313. NEUROSCIENCES
Comment les circuits cérébraux stimulent le comportement imitatif : Le Miroir des esprits
Résumé : Des chercheurs ont découvert comment les circuits neuronaux du cerveau régulent le comportement imitatif, un élément clé de l'interaction sociale. À l'aide d'une technique de stimulation cérébrale non invasive, l'étude montre comment des circuits moteurs spécifiques renforcent ou inhibent l'imitation, mettant en lumière des applications cliniques potentielles.
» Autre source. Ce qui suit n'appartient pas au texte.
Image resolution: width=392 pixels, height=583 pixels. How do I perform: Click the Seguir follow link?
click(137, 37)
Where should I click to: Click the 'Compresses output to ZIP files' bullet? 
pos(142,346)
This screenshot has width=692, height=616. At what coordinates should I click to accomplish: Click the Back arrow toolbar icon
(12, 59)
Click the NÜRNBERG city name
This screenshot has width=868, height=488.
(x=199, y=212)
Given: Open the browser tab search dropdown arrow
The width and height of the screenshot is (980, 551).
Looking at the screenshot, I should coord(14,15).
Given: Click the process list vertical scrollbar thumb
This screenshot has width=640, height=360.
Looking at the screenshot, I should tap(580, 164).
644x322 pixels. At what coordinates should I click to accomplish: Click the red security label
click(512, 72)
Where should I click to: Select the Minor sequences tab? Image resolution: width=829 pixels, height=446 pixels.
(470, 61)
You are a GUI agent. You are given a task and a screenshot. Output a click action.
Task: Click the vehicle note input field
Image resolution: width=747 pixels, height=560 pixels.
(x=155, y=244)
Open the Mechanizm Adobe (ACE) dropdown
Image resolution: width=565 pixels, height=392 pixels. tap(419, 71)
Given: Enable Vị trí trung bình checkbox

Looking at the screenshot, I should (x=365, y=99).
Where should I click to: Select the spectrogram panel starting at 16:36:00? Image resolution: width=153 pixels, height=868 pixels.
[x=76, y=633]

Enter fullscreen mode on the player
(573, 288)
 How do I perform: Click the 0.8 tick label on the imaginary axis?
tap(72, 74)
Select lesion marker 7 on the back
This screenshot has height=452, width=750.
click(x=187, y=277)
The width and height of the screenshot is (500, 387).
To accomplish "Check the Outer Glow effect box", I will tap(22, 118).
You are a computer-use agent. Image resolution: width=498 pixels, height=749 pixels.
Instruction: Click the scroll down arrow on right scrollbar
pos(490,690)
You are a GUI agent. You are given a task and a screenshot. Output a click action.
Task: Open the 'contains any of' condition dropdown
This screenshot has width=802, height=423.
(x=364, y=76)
Ces recherches pourraient déboucher sur des thérapies visant à améliorer les performances cognitives et à gérer les dysfonctionnements sociaux. En manipulant la plasticité cérébrale, les scientifiques visent à mieux comprendre et contrôler les comportements d’imitation automatique.
Faits marquants :
1. Importance de l'imitation : Le comportement imitateur est essentiel aux interactions sociales et influence la dynamique de groupe. Il peut avoir des effets positifs et négatifs sur le comportement social.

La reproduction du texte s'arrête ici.